The experimental class III antiarrhythmic drug, L-768673, prolongs the refractory period of cardiac myocytes by selectively blocking the slow-activating delayed rectifying potassium (I(Ks)) channel. The I(Ks) channel has also been identified in vestibular dark cells and in the marginal cells of the stria vascularis. In the stria vascularis, the I(Ks) channel plays an important role in cochlear homeostasis. Genetic null deletion of the I(Ks) channel in mice and man results in profound hearing loss and cochlear pathology.

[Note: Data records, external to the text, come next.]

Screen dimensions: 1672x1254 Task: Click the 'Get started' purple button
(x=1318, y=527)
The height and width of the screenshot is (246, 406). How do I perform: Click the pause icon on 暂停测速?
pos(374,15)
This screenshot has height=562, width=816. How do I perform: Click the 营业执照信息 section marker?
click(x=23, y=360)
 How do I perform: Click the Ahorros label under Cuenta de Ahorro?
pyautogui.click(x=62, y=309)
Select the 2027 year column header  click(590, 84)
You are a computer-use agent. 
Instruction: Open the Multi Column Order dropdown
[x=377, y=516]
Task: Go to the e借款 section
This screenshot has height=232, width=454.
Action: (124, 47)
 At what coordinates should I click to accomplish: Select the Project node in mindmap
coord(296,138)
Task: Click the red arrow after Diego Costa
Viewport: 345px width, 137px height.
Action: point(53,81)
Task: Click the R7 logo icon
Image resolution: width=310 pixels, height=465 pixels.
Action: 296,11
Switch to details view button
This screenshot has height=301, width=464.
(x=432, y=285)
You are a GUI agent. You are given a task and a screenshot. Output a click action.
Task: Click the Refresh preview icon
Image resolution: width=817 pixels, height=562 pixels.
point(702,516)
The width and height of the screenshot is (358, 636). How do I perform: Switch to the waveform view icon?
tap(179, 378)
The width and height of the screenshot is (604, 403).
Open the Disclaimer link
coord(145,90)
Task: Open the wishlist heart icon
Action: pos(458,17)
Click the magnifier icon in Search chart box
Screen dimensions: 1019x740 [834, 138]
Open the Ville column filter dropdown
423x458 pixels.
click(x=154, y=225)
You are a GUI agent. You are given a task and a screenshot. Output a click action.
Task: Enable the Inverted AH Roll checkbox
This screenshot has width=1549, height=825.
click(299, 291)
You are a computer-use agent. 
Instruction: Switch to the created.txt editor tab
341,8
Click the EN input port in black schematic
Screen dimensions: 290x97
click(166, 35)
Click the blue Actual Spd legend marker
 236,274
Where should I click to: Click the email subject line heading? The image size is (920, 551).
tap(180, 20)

Therefore, the purpose of the present study was to investigate the effect of L-768673 on the auditory function and cochlear morphology in rats using auditory brainstem-evoked response and light microscopy. Auditory testing was performed one week prior to dosing, following 14 days of administration and 28 days after the completion of dosing. L-768673 (50 or 250 mg/kg/day for 14 days), had no significant effects on auditory function or cochlear morphology. The results of this study suggest that high doses of L-768673 are not toxic to the inner ear of adult rats treated for 14 consecutive days, and that the ototoxic potential of orally administered L-768673 and similar I(Ks)-selective compounds is unlikely at doses within the therapeutic range.